* Consegna
Riporta ogni riga del materiale seguente che contiene la parola "Select". Tieni conto della distinzione tra maiuscole e minuscole.

* Esempi di localizzazione su schermo
== == ==

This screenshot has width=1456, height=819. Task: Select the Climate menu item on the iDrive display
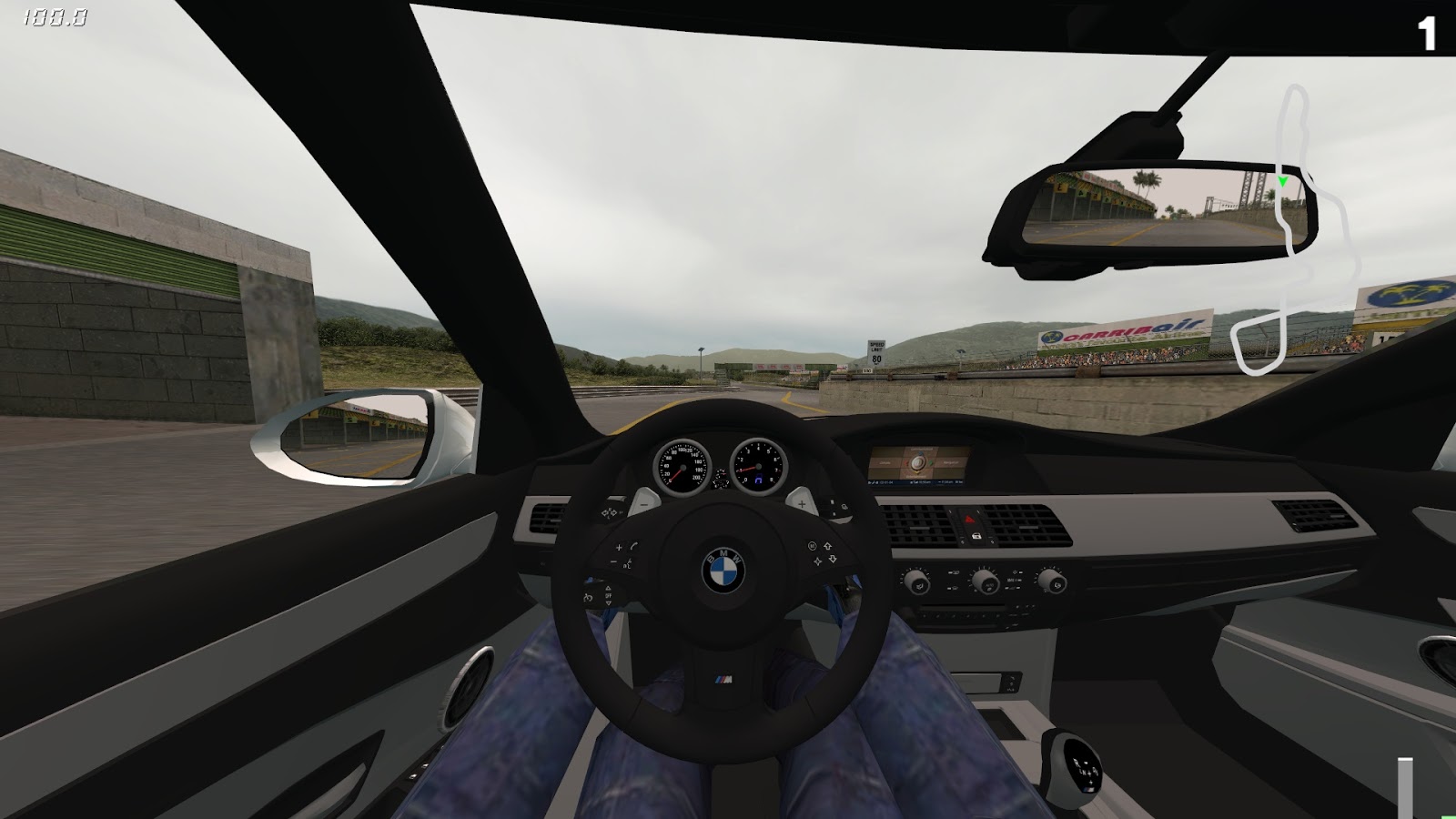click(x=885, y=463)
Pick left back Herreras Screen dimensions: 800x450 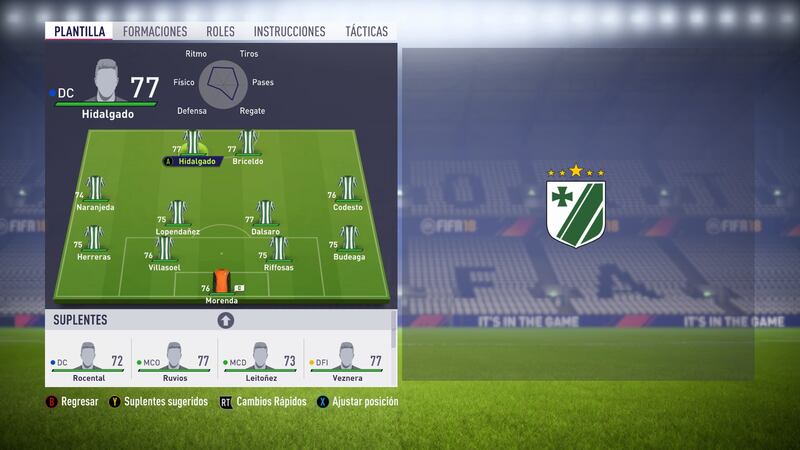(x=94, y=241)
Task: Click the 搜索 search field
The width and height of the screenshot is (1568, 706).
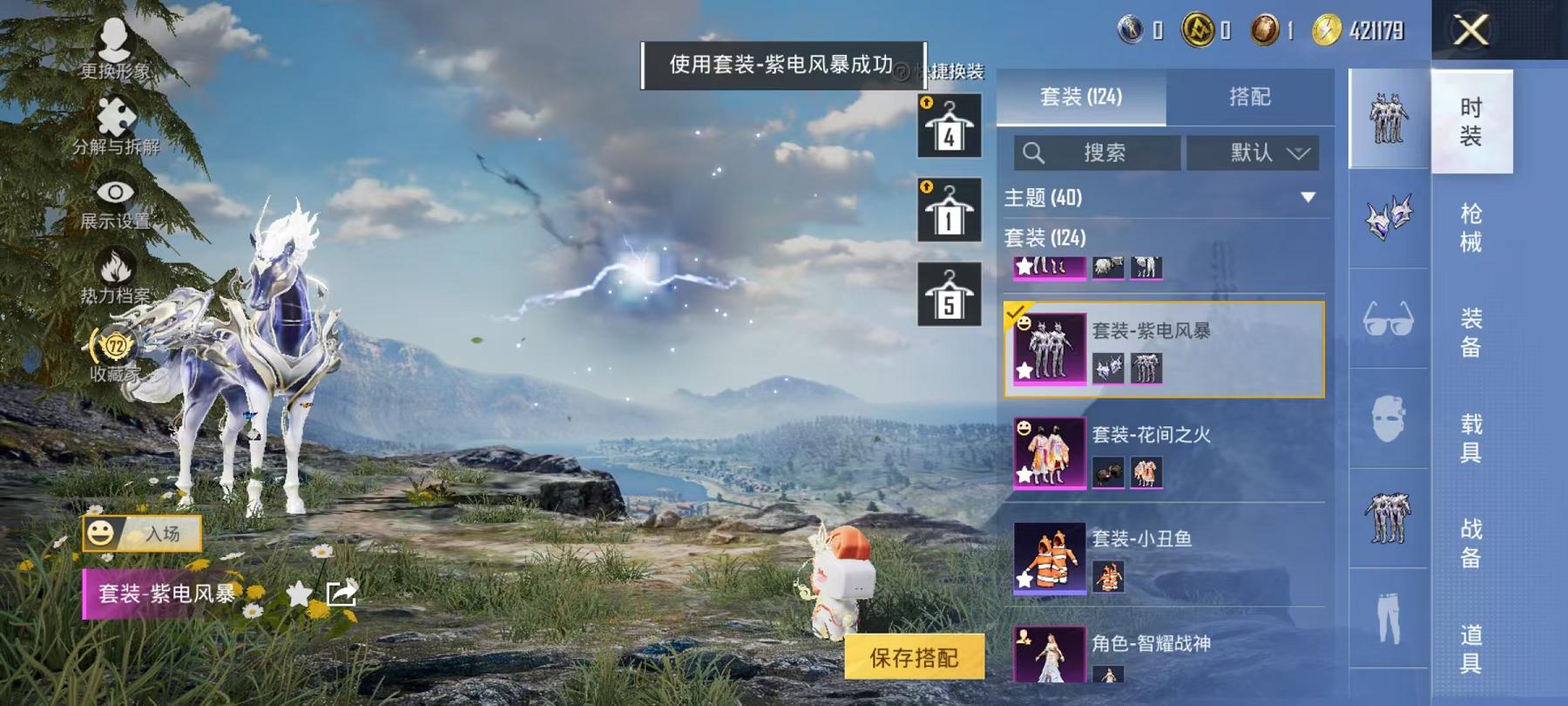Action: (x=1098, y=153)
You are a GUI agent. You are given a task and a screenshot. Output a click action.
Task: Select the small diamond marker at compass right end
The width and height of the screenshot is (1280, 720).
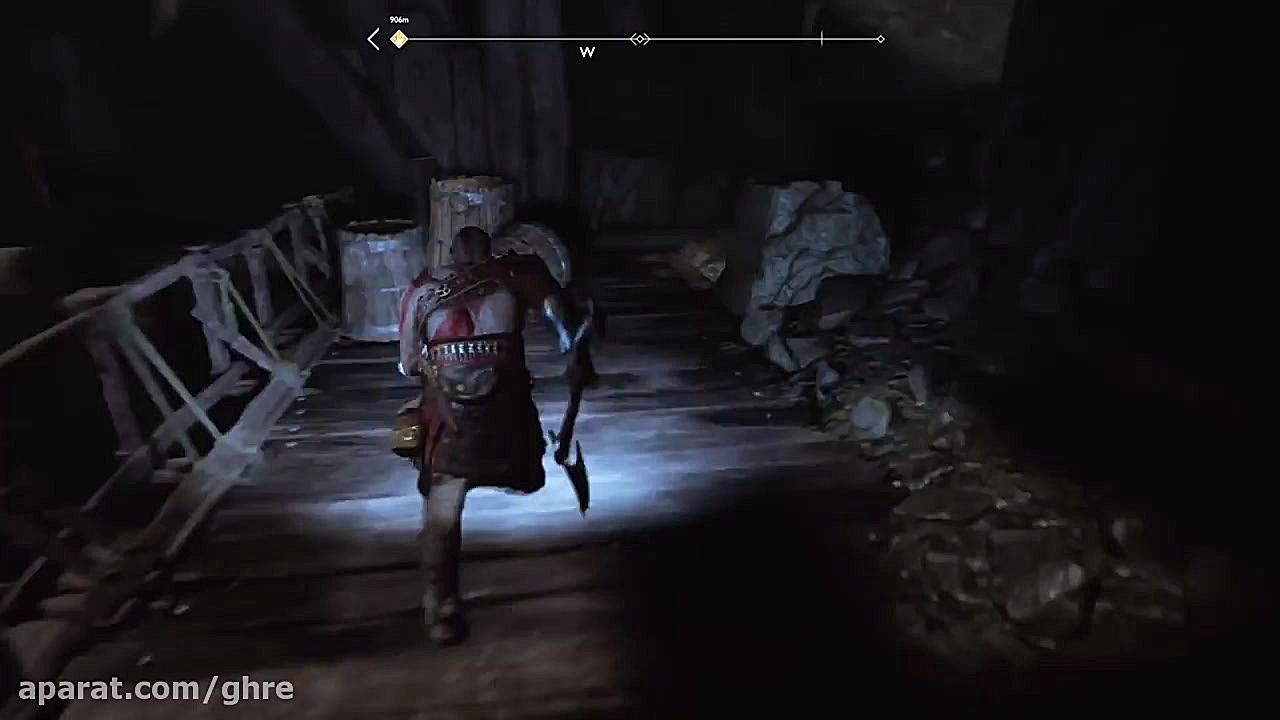pyautogui.click(x=880, y=39)
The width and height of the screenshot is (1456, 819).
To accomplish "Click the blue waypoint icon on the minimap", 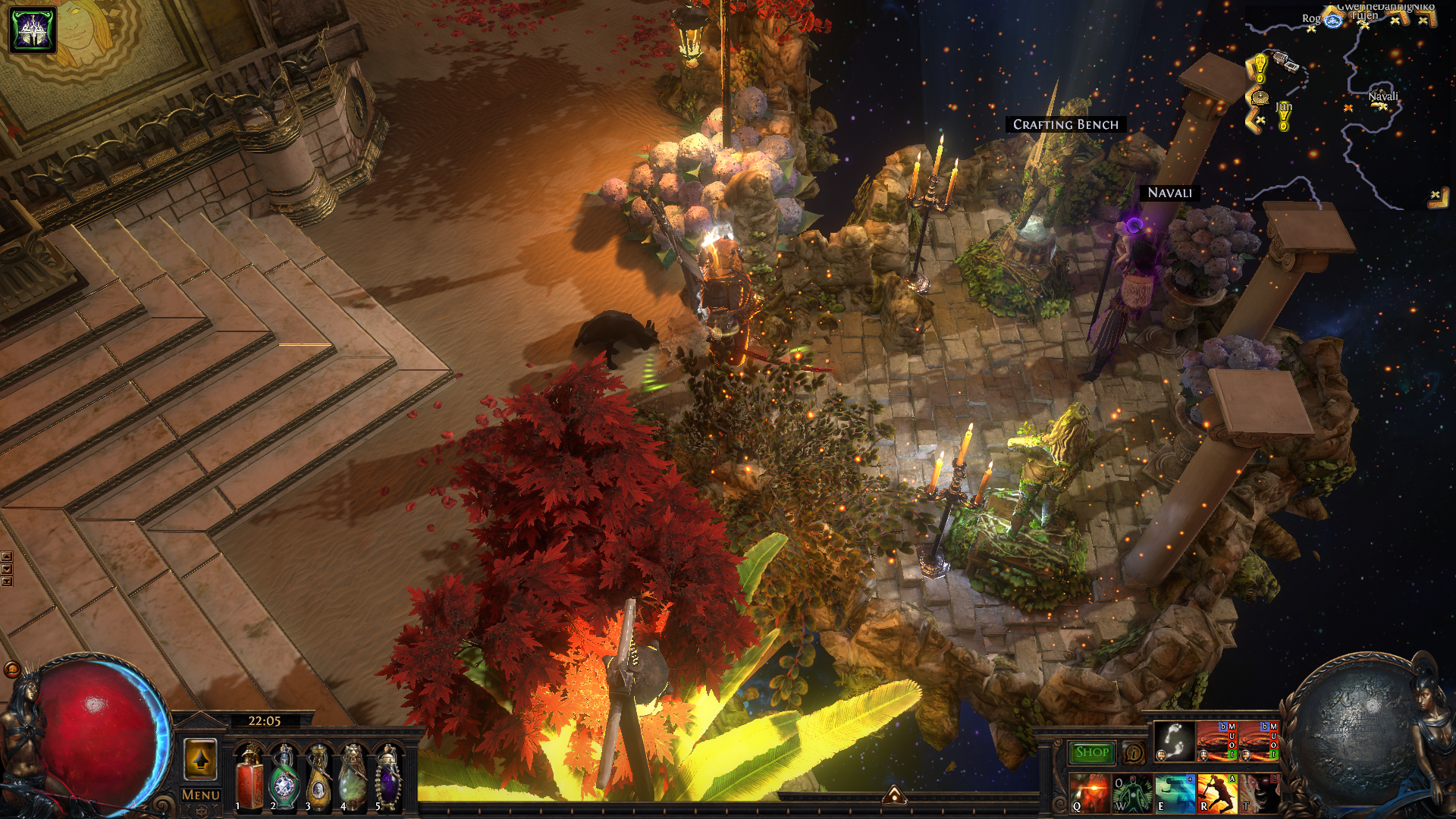I will [1333, 20].
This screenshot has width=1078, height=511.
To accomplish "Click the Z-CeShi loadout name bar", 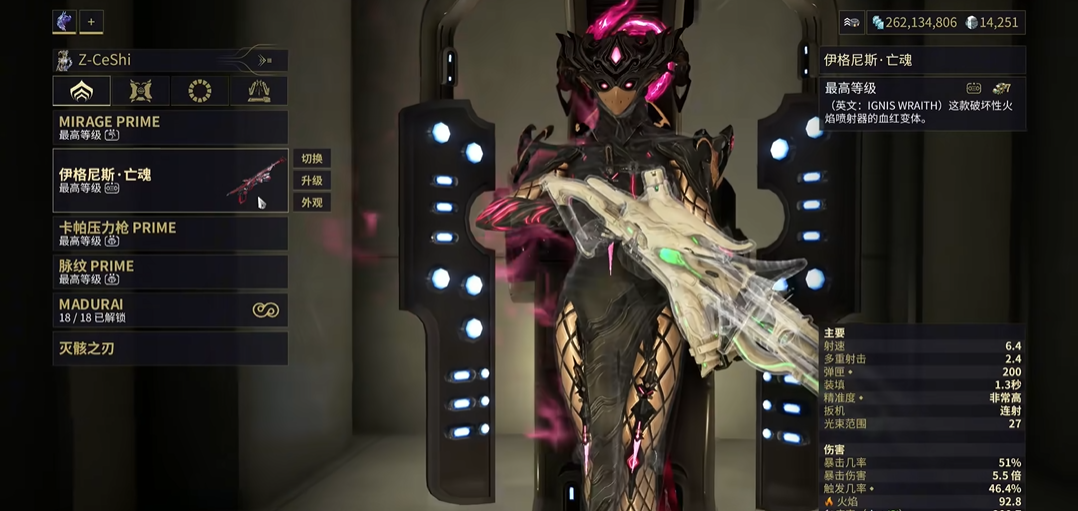I will [x=170, y=60].
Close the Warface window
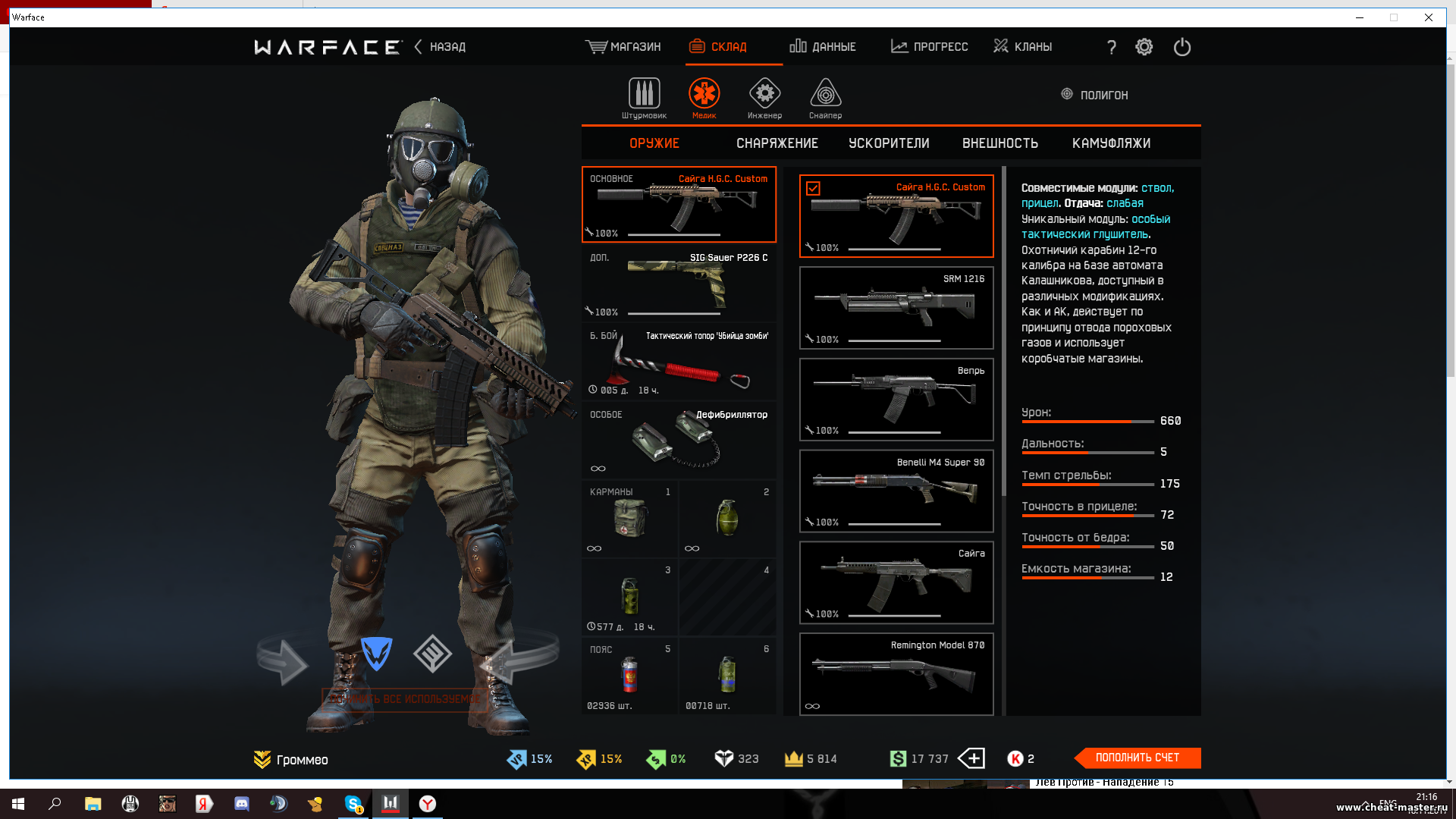This screenshot has height=819, width=1456. click(x=1428, y=17)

== == ==

* Svolgimento
This screenshot has width=1456, height=819. Task: Select the Climate menu item on the iDrive display
Task: Select the small diamond marker at compass right end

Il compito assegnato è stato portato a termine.